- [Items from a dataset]
▶

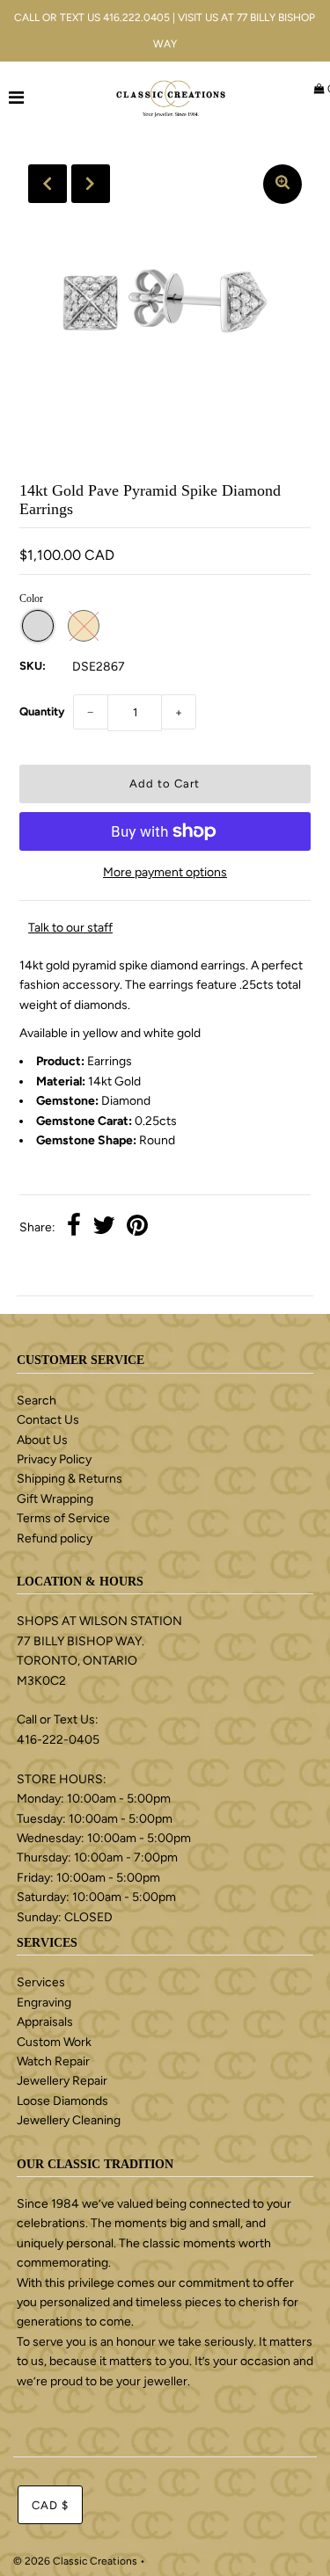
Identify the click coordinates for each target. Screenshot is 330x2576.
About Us (42, 1440)
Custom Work (54, 2042)
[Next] (90, 183)
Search (36, 1400)
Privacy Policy (54, 1459)
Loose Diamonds (62, 2100)
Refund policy (54, 1538)
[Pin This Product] (137, 1228)
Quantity (41, 711)
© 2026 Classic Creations (75, 2561)
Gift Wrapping (55, 1498)
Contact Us (48, 1419)
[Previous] (47, 183)
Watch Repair (53, 2061)
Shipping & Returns (69, 1478)
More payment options (165, 872)
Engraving (44, 2002)
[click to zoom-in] (282, 184)
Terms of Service (63, 1518)
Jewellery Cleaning (69, 2120)
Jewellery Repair (62, 2080)
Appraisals (45, 2021)
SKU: (32, 665)
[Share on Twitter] (103, 1228)
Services (41, 1982)
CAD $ (50, 2505)
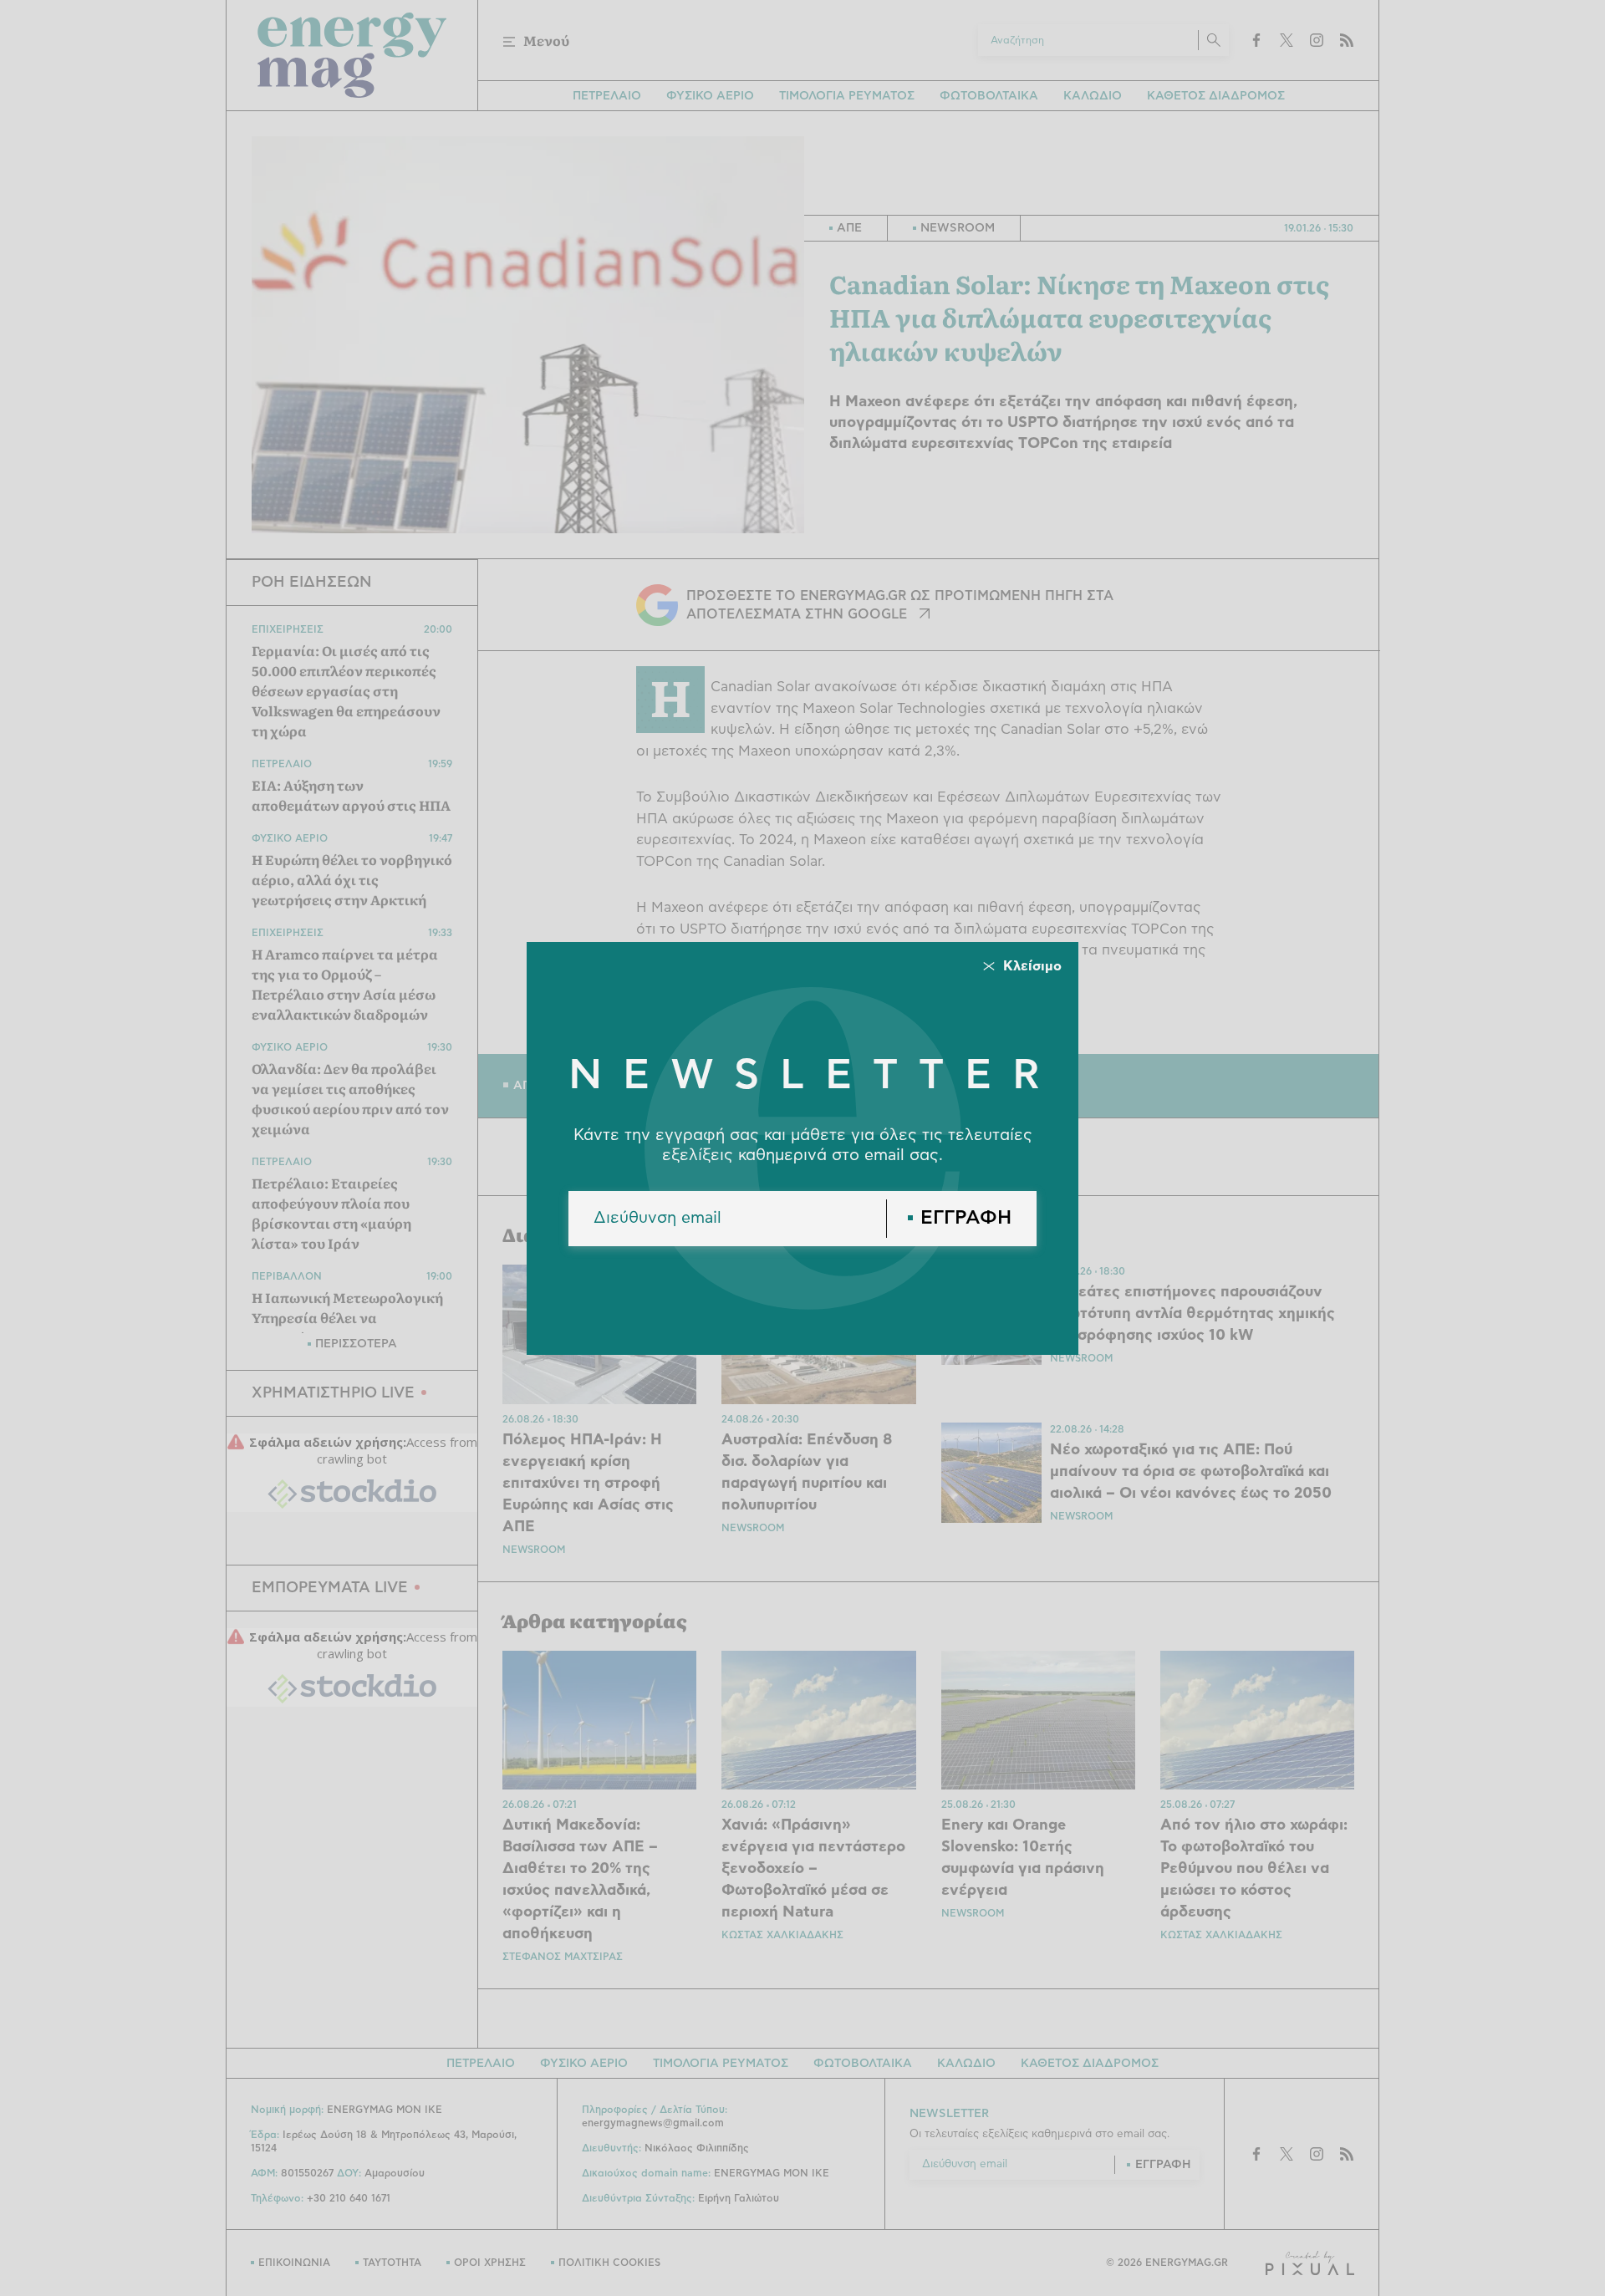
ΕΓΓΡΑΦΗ (965, 1218)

◀

- [Task instructions] Here the job is to print the data above exactly, except for any pictures.

- [Answer to the problem]
Identify the click coordinates for each target. Screenshot is 330x2576.
About Us (42, 1440)
Custom Work (54, 2042)
[Next] (90, 183)
Search (36, 1400)
Privacy Policy (54, 1459)
Loose Diamonds (62, 2100)
Refund policy (54, 1538)
[Pin This Product] (137, 1228)
Quantity (41, 711)
© 2026 Classic Creations (75, 2561)
Gift Wrapping (55, 1498)
Contact Us (48, 1419)
[Previous] (47, 183)
Watch Repair (53, 2061)
Shipping & Returns (69, 1478)
More payment options (165, 872)
Engraving (44, 2002)
[click to zoom-in] (282, 184)
Terms of Service (63, 1518)
Jewellery Cleaning (69, 2120)
Jewellery Repair (62, 2080)
Appraisals (45, 2021)
SKU: (32, 665)
[Share on Twitter] (103, 1228)
Services (41, 1982)
CAD $ (50, 2505)
ΕΓΓΡΑΦΗ (965, 1218)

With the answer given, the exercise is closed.